De acordo com o entendimento do juiz responsável pelo caso, os policiais cometeram abuso de poder. “Ora, uma vez mais: se o acusado foi detido pelos policiais sem mandado de prisão, a seguir levado a uma construção (local ermo sem testemunhas), e ao chegar na repartição policial apresentava ferimentos, minimamente crível que as lesões tenham ocorrido durante o período em que estavam sob custódia dos militares”, pontuou Stahlberg.
Ainda conforme o magistrado, o valor da indenização, de R$ 50 mil “se mostra razoável, considerados a dimensão e a gravidade do ocorrido e o sofrimento vivenciado pelo demandante”.
A Alma Preta questionou a Procuradoria Geral do Estado (PGE) de São Paulo, representante da Fazenda Pública no processo, se já foi notificada da sentença, o motivo do IPM ter sido arquivado e porque houve argumentação de que não há responsabilidade do Estado na exposição da imagem do acusado, já que as fotografias foram feitas dentro de uma delegacia na presença de agentes do Estado.
Em nota, a PGE informou que foi intimada da sentença e apresentou recurso. “Neste momento, aguarda o julgamento desses embargos para analisar a eventualidade de interposição de recurso de apelação.
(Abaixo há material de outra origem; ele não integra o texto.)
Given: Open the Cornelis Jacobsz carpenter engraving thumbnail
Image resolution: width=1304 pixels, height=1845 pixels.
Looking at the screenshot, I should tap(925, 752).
A procuradoria não respondeu aos demais questionamentos.
‘Indenizações ainda não são a regra’
O advogado William Oliveira disse que outros elementos também foram utilizados para comprovar a inocência do acusado, como as imagens da câmera de segurança de um supermercado e uma nota fiscal que apontam que no dia e horário do crime ele e o amigo estavam dentro de um estabelecimento comercial.
Para a defesa, a decisão representa um marco diante dos casos de tortura e abuso policial registrados no país. “Infelizmente isso acontece muito, mas nem sempre as pessoas têm como brigar para que isso seja reconhecido e muitas vezes o poder judiciário tem uma resistência em reconhecer que a polícia ou alguns policiais agem dessa forma. Essa decisão é um marco porque ela se destaca em meio a tantas outras que vão no sentido contrário”, afirmou, em entrevista à reportagem.
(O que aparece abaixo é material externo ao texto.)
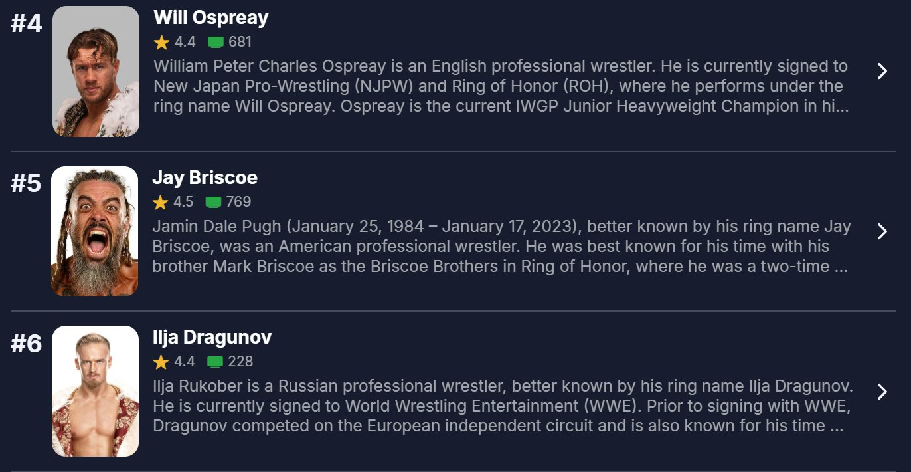Click Jay Briscoe's biography description text
911x472 pixels.
click(501, 247)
Na análise da advogada Patrícia Teodósio, integrante da articulação negra de Pernambuco (Anepe) pelo coletivo Esperança Garcia, a reparação do Estado para pessoas vítimas de prisões injustas ainda é uma exceção no país, sobretudo no caso de pessoas negras e/ou em situação de vulnerabilidade.
“Pessoas presas, ainda que no final do processo descubra-se que ela não foi a responsável por cometer aquele crime, a regra ainda não é a reparação. Ocorreu no caso desse cidadão porque ele passou por outras violências que agregaram na prisão — ele foi agredido, teve a imagem divulgada —, mas o que a gente vê é que no dia a dia isso é muito frequente e que infelizmente o direito ainda não tem sido suficiente para reprimir ou indenizar a pessoa que já passou por isso. Na prática, a gente percebe que essas indenizações ainda não são a regra”, observou.
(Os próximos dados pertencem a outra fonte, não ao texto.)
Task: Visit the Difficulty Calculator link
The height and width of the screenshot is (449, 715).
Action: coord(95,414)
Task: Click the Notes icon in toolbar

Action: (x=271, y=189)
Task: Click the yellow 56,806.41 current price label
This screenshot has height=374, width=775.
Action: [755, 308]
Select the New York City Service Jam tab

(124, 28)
Para a jurista, as interseccionalidades também interferem na forma como os sujeitos serão atingidos pela violência do Estado. “Embora esse caso seja de um homem branco a gente tem intersecções entre as desigualdades porque ser uma pessoa em situação de rua com certeza contou para a presunção de que essa pessoa era culpada. Para além disso, independente da discussão se ele foi ou não culpado, é o que autoriza que as forças policiais agridam e tratem esse corpo de forma desumanizada”.
* Nome fictício utilizado para preservar a identidade da pessoa citada.